Quantum oscillation study of the kagome superconductor

Kagome metals AV₃Sb₅ (A = K, Rb, Cs) are recently discovered platforms featuring an unusual charge-density-wave (CDW) order and superconductivity. The electronic band structure of a kagome lattice can host both flat bands as well as Dirac-like bands, offering the possibility to stabilize various quantum states. I will present the electronic structure study of CsV₃Sb₅ via Shubnikov-de Haas quantum oscillations. We unambiguously reveal the existence of new frequencies with large frequencies ranging from ∼2085 T to ∼2717 T in thin flakes when the magnetic field is along the c-axis. These quasi-two-dimensional frequencies correspond to ∼52% to 67% of the CDW-distorted Brillouin zone volume.
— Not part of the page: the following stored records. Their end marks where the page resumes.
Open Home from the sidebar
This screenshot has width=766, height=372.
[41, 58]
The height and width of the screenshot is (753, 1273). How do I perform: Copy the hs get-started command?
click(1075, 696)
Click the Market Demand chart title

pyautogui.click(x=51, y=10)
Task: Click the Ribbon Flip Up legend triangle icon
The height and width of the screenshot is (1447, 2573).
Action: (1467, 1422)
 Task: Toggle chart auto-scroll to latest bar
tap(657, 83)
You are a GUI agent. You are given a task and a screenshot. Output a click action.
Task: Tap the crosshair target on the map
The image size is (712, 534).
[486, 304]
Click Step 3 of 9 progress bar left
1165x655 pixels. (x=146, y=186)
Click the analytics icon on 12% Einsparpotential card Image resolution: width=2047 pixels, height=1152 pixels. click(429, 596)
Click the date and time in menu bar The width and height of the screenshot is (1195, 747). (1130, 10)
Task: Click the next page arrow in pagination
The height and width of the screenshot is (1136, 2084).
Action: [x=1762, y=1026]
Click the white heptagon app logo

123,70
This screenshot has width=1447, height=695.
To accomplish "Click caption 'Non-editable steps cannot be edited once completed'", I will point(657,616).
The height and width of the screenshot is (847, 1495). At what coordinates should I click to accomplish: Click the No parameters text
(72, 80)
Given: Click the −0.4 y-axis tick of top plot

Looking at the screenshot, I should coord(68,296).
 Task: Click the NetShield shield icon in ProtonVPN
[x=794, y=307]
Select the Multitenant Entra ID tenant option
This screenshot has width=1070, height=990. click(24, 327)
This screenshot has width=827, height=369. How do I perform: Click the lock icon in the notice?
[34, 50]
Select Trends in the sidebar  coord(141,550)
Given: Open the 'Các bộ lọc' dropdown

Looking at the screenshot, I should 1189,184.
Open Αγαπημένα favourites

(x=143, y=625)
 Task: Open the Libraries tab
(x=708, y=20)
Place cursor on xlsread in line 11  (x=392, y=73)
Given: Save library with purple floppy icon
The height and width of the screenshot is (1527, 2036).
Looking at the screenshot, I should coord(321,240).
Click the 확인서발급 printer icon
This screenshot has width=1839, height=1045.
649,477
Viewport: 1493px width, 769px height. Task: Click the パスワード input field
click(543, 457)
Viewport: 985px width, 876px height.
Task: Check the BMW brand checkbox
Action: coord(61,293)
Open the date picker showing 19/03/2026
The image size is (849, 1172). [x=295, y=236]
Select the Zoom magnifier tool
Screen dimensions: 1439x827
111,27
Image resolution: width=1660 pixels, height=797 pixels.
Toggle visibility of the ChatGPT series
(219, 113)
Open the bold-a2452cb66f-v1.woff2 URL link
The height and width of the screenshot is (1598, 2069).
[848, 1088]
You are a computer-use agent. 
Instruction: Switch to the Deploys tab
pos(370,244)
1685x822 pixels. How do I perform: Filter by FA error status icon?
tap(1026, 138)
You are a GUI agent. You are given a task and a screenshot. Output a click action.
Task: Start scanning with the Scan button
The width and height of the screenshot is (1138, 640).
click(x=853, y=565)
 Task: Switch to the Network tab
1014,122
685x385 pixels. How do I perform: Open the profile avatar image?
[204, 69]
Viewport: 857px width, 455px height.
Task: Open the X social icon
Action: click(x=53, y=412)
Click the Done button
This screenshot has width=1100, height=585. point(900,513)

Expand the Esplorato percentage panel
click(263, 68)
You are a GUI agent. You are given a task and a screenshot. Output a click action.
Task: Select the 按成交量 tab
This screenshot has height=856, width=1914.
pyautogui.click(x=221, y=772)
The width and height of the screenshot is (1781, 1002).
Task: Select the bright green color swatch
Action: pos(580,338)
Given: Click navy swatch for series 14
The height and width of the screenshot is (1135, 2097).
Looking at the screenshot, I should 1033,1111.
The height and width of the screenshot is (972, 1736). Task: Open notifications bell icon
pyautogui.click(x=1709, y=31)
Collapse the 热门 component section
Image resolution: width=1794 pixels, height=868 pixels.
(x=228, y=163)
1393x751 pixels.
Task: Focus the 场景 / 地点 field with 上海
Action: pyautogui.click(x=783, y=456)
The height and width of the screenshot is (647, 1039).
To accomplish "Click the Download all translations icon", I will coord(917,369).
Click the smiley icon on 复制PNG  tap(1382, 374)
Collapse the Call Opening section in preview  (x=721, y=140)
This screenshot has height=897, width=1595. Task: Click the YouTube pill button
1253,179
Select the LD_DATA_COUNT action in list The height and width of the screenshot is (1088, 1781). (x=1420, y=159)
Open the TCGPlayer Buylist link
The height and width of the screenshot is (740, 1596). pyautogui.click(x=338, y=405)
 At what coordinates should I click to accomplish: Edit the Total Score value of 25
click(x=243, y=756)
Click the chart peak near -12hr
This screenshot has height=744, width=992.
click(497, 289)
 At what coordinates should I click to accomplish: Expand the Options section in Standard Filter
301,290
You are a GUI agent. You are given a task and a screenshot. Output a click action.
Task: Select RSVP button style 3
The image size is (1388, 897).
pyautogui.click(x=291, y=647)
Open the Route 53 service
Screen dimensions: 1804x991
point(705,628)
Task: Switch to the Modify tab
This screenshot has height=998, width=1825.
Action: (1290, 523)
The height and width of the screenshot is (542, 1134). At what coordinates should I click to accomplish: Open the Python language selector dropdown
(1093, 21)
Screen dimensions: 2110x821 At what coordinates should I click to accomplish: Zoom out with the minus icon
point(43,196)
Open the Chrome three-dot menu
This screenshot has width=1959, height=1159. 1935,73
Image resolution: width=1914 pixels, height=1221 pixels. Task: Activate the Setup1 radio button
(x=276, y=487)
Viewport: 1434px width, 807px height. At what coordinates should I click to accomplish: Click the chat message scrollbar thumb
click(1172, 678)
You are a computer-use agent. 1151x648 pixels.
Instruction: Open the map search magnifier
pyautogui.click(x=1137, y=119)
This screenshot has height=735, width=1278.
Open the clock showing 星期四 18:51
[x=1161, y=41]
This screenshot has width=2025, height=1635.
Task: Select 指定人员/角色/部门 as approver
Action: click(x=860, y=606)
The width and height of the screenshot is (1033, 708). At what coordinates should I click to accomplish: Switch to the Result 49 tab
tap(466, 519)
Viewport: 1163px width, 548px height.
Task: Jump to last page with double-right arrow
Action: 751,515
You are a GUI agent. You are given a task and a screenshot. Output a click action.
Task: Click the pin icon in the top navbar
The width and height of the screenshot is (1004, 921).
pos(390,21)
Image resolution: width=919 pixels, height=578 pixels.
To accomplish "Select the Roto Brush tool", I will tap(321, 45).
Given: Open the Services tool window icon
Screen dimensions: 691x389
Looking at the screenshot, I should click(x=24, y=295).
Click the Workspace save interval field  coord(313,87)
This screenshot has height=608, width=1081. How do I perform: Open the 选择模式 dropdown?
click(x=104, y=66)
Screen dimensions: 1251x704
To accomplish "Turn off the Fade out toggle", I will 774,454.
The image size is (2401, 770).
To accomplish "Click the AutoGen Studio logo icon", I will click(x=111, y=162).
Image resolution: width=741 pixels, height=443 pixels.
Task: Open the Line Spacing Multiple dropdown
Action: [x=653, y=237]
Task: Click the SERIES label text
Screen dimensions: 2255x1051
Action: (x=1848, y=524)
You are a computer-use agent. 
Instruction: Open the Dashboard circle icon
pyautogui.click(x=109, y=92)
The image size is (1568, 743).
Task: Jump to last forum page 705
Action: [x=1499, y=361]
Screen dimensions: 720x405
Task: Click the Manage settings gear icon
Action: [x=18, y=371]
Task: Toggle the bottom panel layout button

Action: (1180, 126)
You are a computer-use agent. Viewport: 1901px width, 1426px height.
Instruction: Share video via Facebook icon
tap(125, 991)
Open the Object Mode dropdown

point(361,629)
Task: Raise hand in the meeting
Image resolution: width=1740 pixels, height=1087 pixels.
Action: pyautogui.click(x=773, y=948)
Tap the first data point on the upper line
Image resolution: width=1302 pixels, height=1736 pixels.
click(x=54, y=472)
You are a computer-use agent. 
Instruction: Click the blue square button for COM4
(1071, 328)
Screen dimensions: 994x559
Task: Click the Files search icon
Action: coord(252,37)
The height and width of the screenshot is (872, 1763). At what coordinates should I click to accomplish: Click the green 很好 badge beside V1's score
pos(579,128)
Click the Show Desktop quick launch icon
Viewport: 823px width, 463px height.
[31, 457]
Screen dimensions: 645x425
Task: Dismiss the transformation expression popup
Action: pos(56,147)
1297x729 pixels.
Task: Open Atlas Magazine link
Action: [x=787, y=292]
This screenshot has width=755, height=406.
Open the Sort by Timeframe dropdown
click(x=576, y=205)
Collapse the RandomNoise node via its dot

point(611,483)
The Lifshitz-Kosevich analysis further uncovers surprisingly small cyclotron effective masses, of the order of ∼0.1 me, for these frequencies. Consequently, a large number of high-velocity carriers exists in the thin flake of CsV₃Sb₅. Furthermore, the detected high frequencies cannot be captured by the DFT calculations even with the CDW distortion considered. Our results provide new information for understanding the fermiology of the kagome superconductor AV₃Sb₅.